Le rachat d'E-Ink se produit quelque mois après la prise de contrôle de la société Sipix Imaging, fondée par des anciens de Polaroid et installée en Californie et en Chine, par le généralement peu connu AUO — le résultat de la fusion des producteurs taïwanais de TFT-LCD Unipac Optoelectronics et Acer Display Technology en 2001 (CA 2007 : $14,8 mds). Pour l'anecdote, l'un des pères fondateurs de la technologie d'encre électronique du Xerox PARC, précurseur de celle améliorée par E-Ink, avait rejoint Sipix Imaging en 2007. Un très petit monde.

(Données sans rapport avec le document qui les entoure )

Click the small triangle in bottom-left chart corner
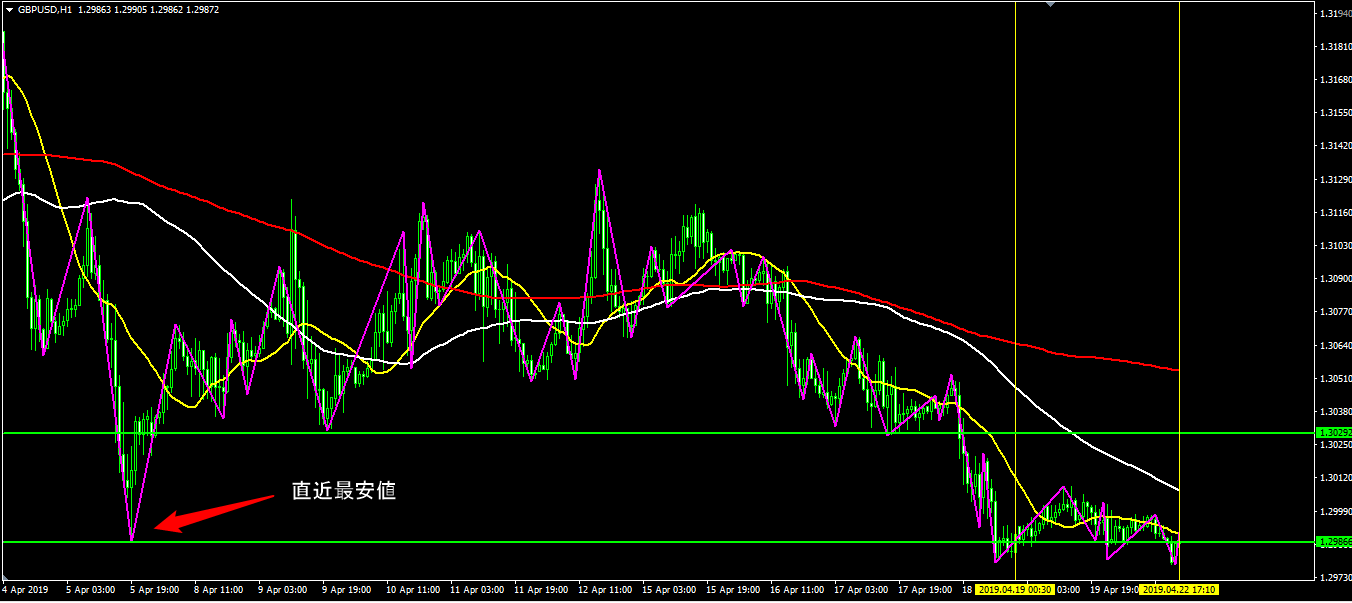Viewport: 1352px width, 603px height. [7, 579]
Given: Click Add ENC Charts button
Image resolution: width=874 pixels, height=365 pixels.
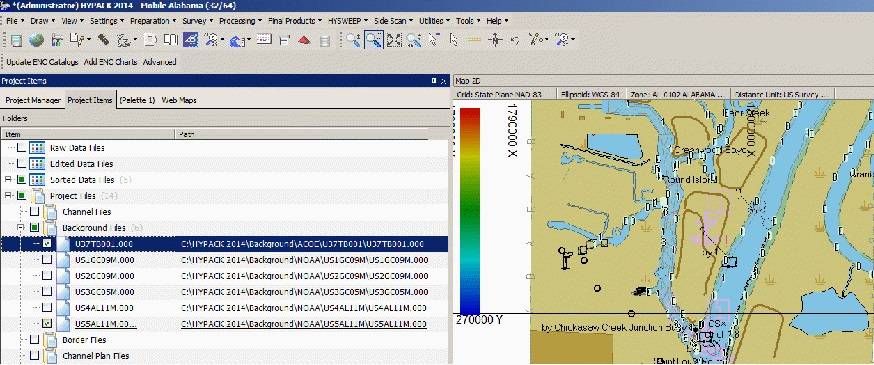Looking at the screenshot, I should click(110, 62).
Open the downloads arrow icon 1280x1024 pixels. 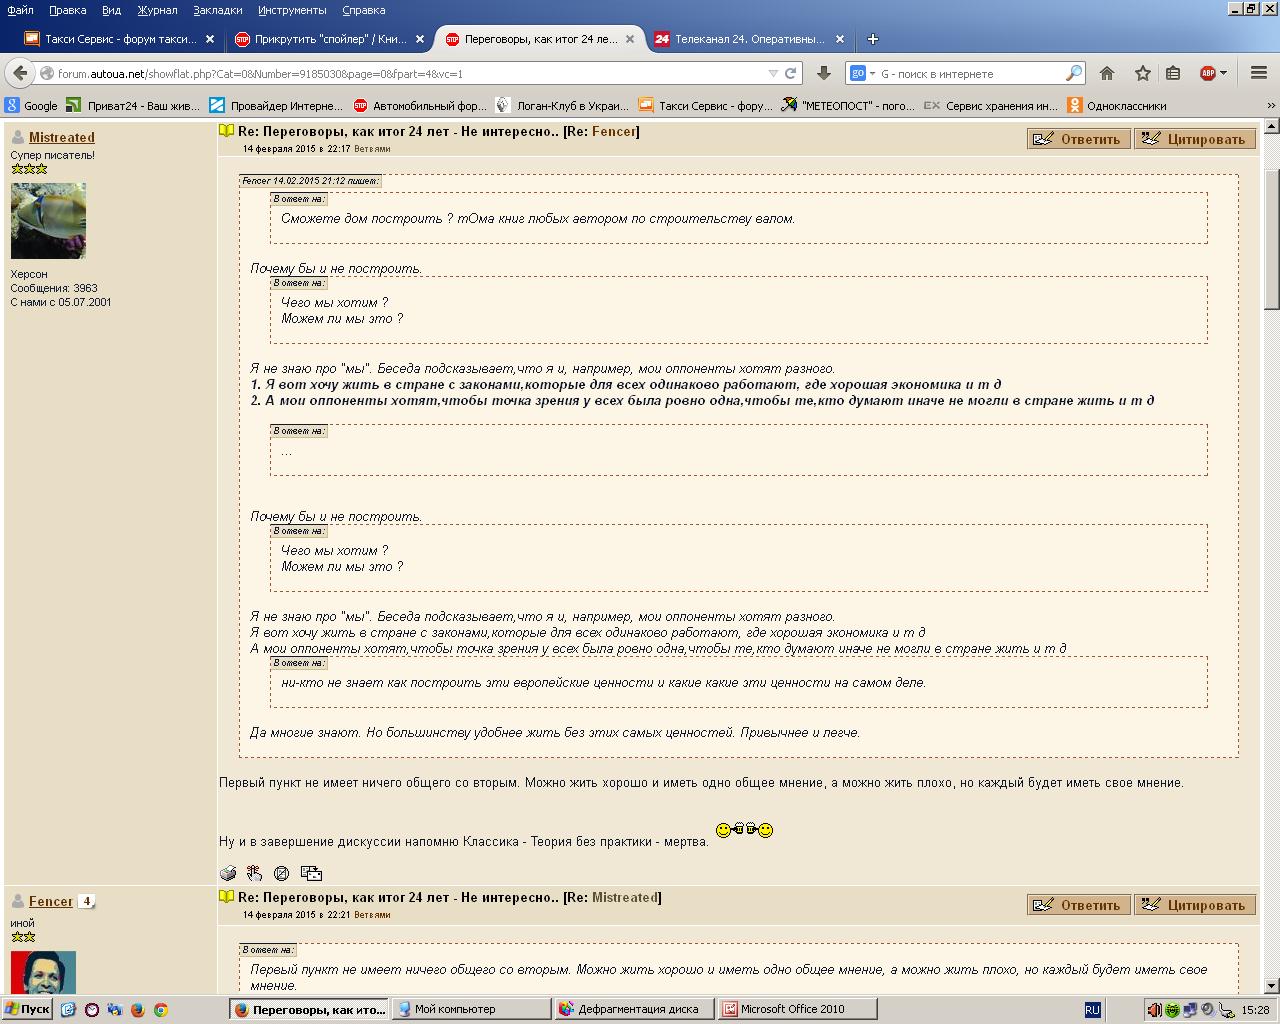[824, 73]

Ces rapprochements industriels ainsi que le rôle des constructeurs chinois et taïwanais dans le financement des startups américaines du papier électronique indiquent clairement leur ambition de contrôler ce marché naissant de l'e-paper. Si le Japon semble vouloir tourner la page du LCD et se concentrer sur le 3D et les OLED (diodes électroluminescentes organiques) flexibles ou non, les constructeurs coréens sont, en revanche, prêts à en découdre sur le TFT-LCD et ses évolutions vers le papier électronique. Samsung et LG sont particulièrement actifs sur ces sujets : LG Display fournit Apple en écrans plats et pour l'iPhone, par exemple.



Le scénario de la diffusion du papier sera-t-il rejoué à quelques siècles d'intervalles dans une version électronique annonciatrice de bouleversements culturels comparables à ceux provoqués par la généralisation du papier de linge puis de bois ? La route du papier électronique doit-elle repasser par la Chine comme au précédent millénaire ? La sainte alliance contre le programme de numérisation des livres de Google, Open Book Alliance lancée la semaine dernière par le sulfureux avocat anti-trust Gary Reback, qui réunit déjà Microsoft, Yahoo! et Amazon (assagi, c'est promis !) présage en tout cas d'ardents combats pour la bibliothèque électronique universelle et son support e-paper.